For reasons you might be able to fathom we upgraded a key server over the last couple days. As these things go it could have gone much better, but here are some hints for next time:
- DO work with someone else. Not only will they do work in parallel and have lots of good ideas, but during slow times you'll have someone to talk with so you don't get impatient and do something stupid.
- DO a complete backup of your drive(s), warts and all, by sticking a spare big drive in and just copying everything over. It will go faster and you'll be able to easily mount it during the upgrade process. This process is much better than trying to figure out what you need ahead of time -- you pull it over as you need it, mounting the drive makes this possible since there's no hoops to jump through. (Hoops being time and quirky backup software that nobody remembers how to use.) Plus any screwups are easily fixed since you always have a good copy of the data -- just be sure and mount it readonly to prevent accidental overwrites.
- DO make a plan for what you'd like to get running first.
- DO make a list of the necessary services (high-level, like mail, web, bug tracking, version control repository) then make a list of the corresponding requirements.
- DO try to do multiple things at once -- if you're compiling a kernel, there's no reason you can't also download necessary software for another service that you'll need to build two steps from now. (Tools like emerge make this a little more difficult since only one instance can run at a time, but there's nothing wrong with using lynx/wget and push the files into the distribution directory, e.g. /usr/portage/distfiles.)
- DO leave notes for yourself in the form of a README in a relevant directory or comments in a configuration file, marked by something obvious.
- DON'T work when you're really tired. Yes, it's important to get your services back online. But it's more vital that you don't screw something up beyond repair. People will forget a delay, they won't forget the time you accidentally wiped out the last week of project commits. (No, this hasn't happened to me...)

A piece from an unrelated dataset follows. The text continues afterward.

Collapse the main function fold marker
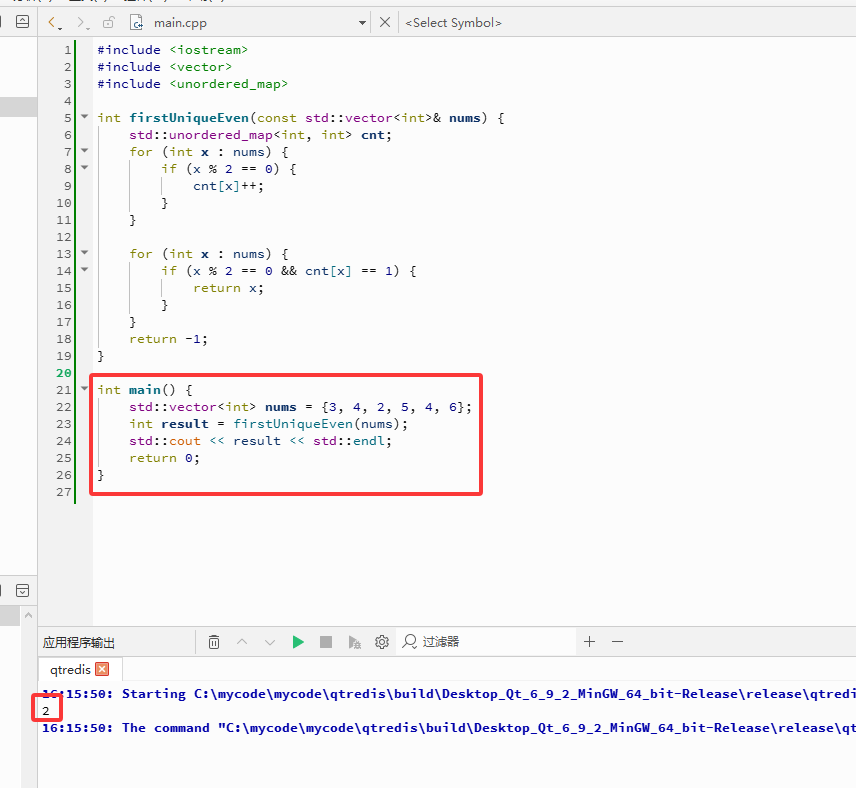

This isn't really an absolute since fatigue affects some more than others. But the sneaky thing about fatigue is that you fool yourself into thinking you're doing okay when in fact you're a couple slips away from disaster -- oops, forgot to mount that readonly; oops, used rm -rf .* instead of rm -rf *; oops, was that the live database?
- DON'T keep pounding with a certain tool if it's not working. For some reason GRUB just wasn't doing the job for us. But we went through far too many iterations of changes, each one taking more than five minutes because this machine took so long to boot. After we finally decided to ditch it for LILO we had one bad configuration, then everything worked.
- DO remember that select isn't broken. I was having a problem with our installation of Sourceforge and at one point I became convinced that the difference in how we were using PHP (statically vs. dynamically linked) caused the problem. Then I thought again: PHP is very popular; I bet lots of people use dynamic linking. That can't be the problem. Sure enough, a single variable default had changed between the different versions of PHP. Modifying it made everything happy. This leads to...
- DO google as soon as you have a problem. There's no amount of pride worth spinning your wheels over a point for 45 minutes only to have it fixed in two by someone else experiencing the same pain. Even if there's no direct solution, often you'll read a post that tickles a few neurons off the beaten path and everything will be clear.
- Finally, just remember that nobody is out to get you and that it will all soon pass...